If there are two people in the room, A and B, the odds that they do NOT share the same birthday is 364/365 (I'm ignoring February 29th)
If there are three, A,B, and C, we have three pairs to consider, AB, AC, and BC, so the odds that no two share a birthday becomes (364/365)^3
If there are four, we have AB, AC, AD, BC, BD, and CD = six pairings, so the odds are (364/365)^6 that they do not share a birthday.

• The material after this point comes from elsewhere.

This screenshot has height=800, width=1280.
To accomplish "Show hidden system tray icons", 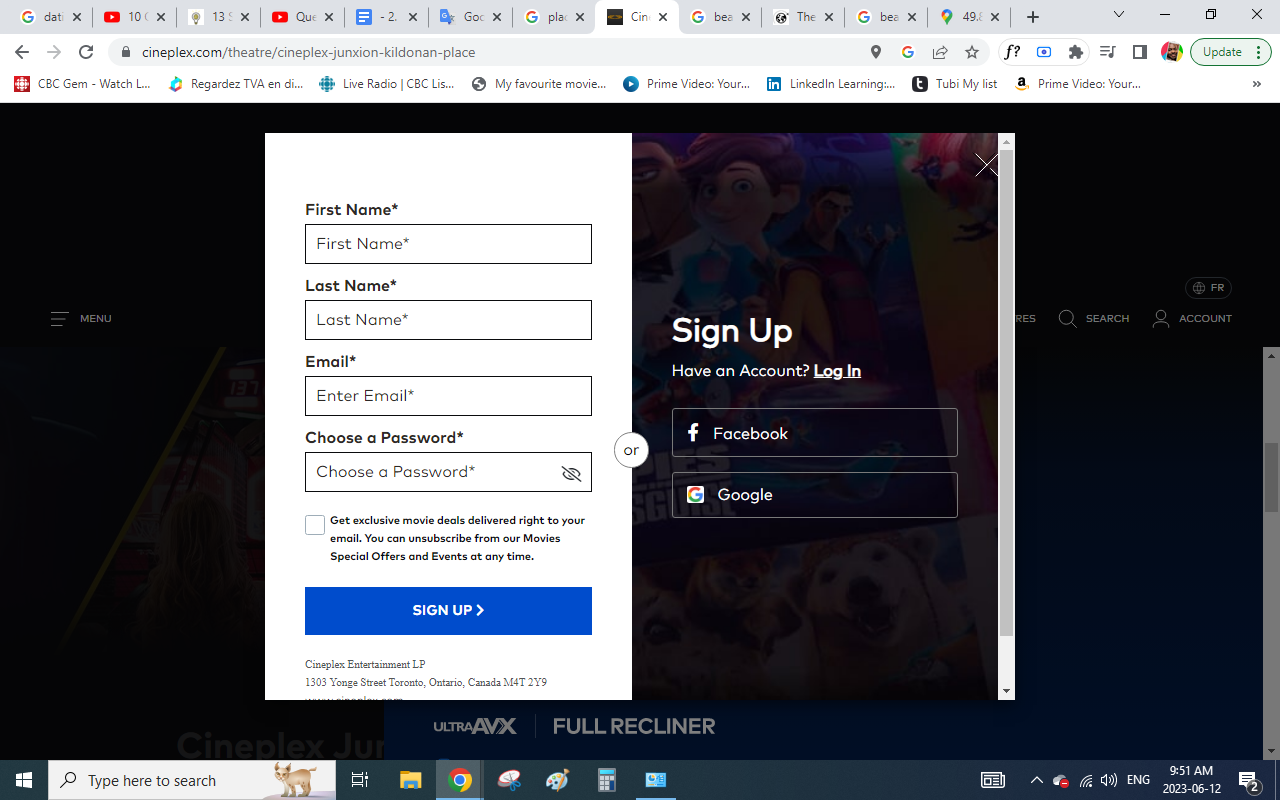I will (1036, 780).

Since the exponents are 1, 3, and 6, generalizing, the odds than N people have no pair with identical birthdays becomes (364/365)^n, where n = N+ (N-1) + (N-2) ... 2 + 1
So, the question is, for what n is (364/365)^n closest to 0.5, and what N corresponds to that n. Here's where it gets shaky for me. I think the next step needs to be
log 0.5 = n(log (364/356))
-0.30102999566 = n(0.00965138567)
so n = -31.1903394966, but that seems like nonsense, so my solution would be to plug in values for n and find the one closest to 0.5
(364/365)^20= 0.94660846509
(364/365)^50 = 0.87181825733
(364/365)^100= 0.76006707381
(364/365)^200= 0.57770195669
(364/365)^250=0.50365111314
(364/365)^253= 0.49952284596
So n is about 252-253. N must be 1+2+3 ... + N until we get close to 252
For N=10, n is 1+2+3+4+5+6+7+8+9+10=55
N=15, n= 55+11+12+13+14+15= 120
N=20, n= 120+16+17+18+19+20 = 210
N=23, n=210+21+22= 253
I've seen the answer and know that it is correct, but I can't derive it mathematically.